危機感を深めているところに、一筋の光明が差し込んできた。ドイツ政府が、この状況下でパフォーマンスの場を奪われた芸術家たちへの大規模支援に乗り出したのである。
ドイツには、約300万人のフリーランサーや個人事業主スタイルで働く人々がいる。最近はやりの言い方でいえば、ギグワーカーたちである。そして、何とその半数近くがアートの世界で働いているのだという。様々なイベントの中止によって、彼らが被った損害は12.5億ユーロに上ると報じられている。その彼らを含むギグワーカー支援のために、ドイツ政府は総額500億ユーロを用意した。
政策を発表するにあたって、モニカ・グリュッタース独文化相は、「クリエイティブな人々のクリエイティブな勇気は危機を克服するために役に立つ。……アーティストは……生命維持に必要なのだ」と言った。

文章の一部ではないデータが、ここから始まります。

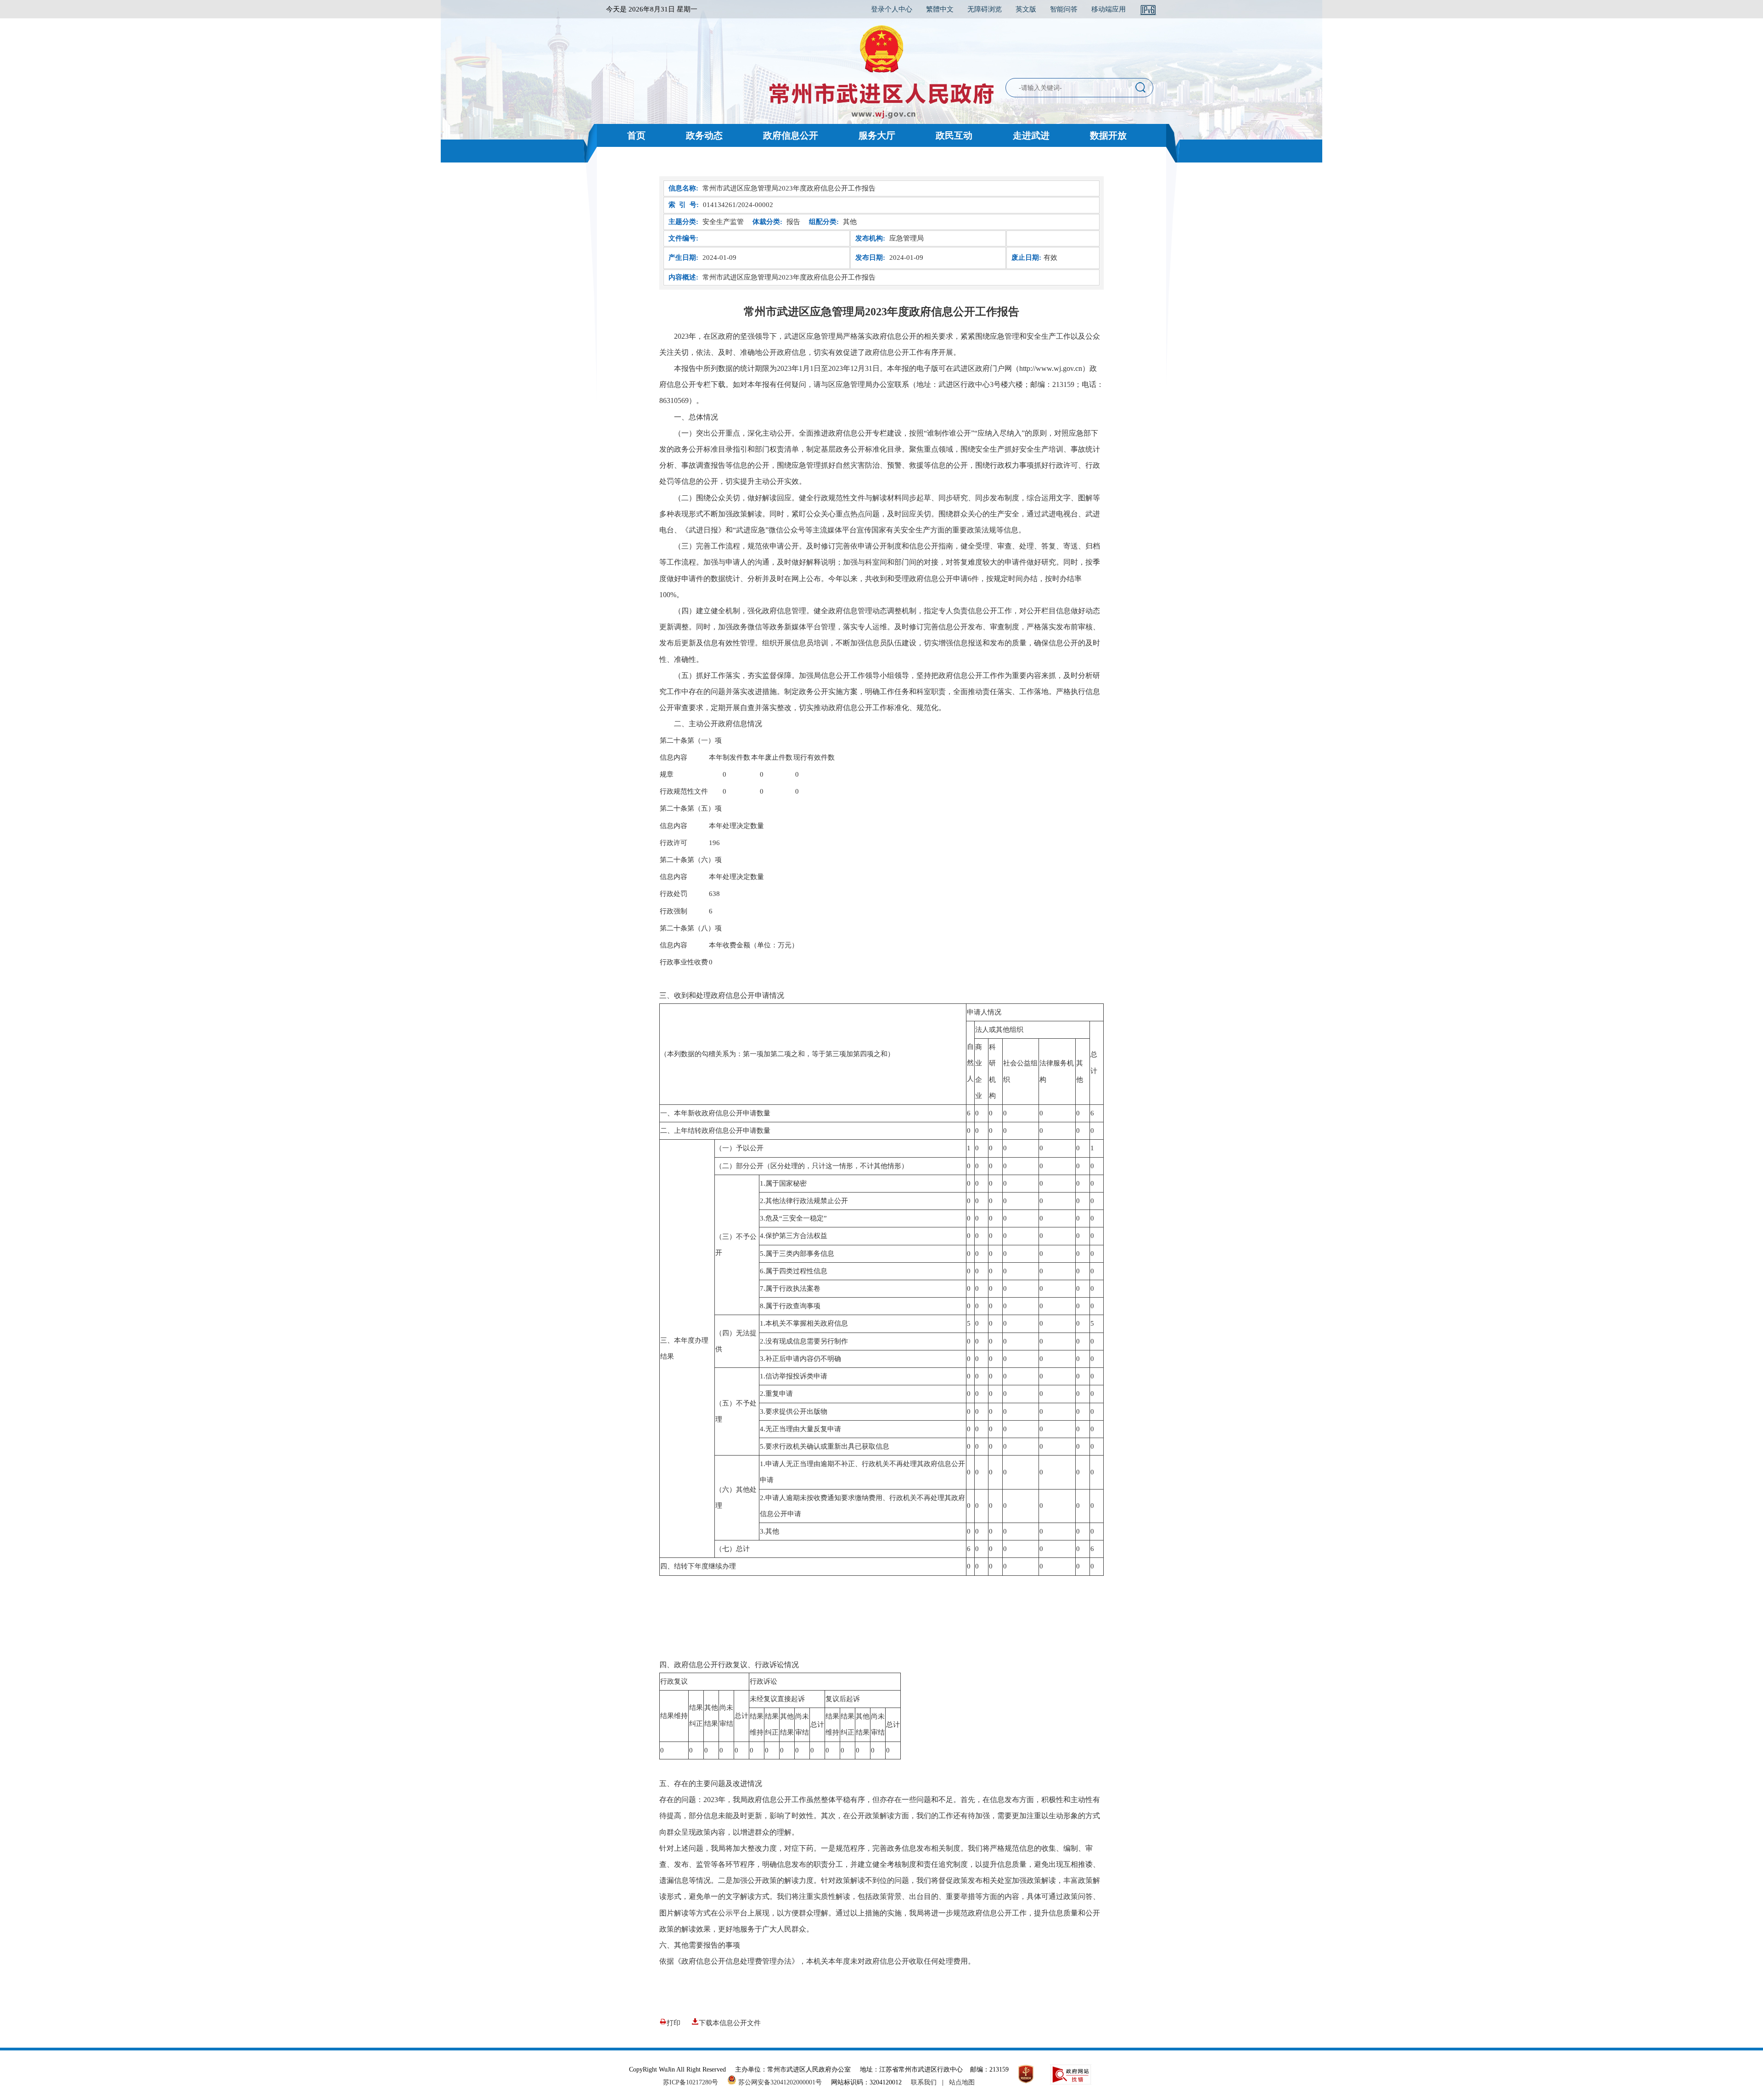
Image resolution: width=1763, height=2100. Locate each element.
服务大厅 (877, 135)
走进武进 (1031, 135)
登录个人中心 (891, 9)
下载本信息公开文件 (730, 2023)
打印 (673, 2023)
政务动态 (704, 135)
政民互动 (954, 135)
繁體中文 (940, 9)
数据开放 (1108, 135)
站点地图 (962, 2082)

アートは人類の生命維持装置。この認識は素晴らしい。実にその通りだ。心も干からびていきそうな今、我々の精神は、芸術がもたらす潤いを必要としている。芸術の輝きに照らされることを求めている。たとえ、今はその姿を目の当たりに出来なくとも、芸術の光が消えることは避けなくてはならない。
この忌まわしい日々が去った後、我々が人間らしく生きていくためには、芸術の支えが不可欠だ。その時に、生命維持装置が壊れていたのでは、悲惨過ぎる。だが、今の日本国政府にこれをいっても全く意味が解らないだろう。これがまた悲惨だ。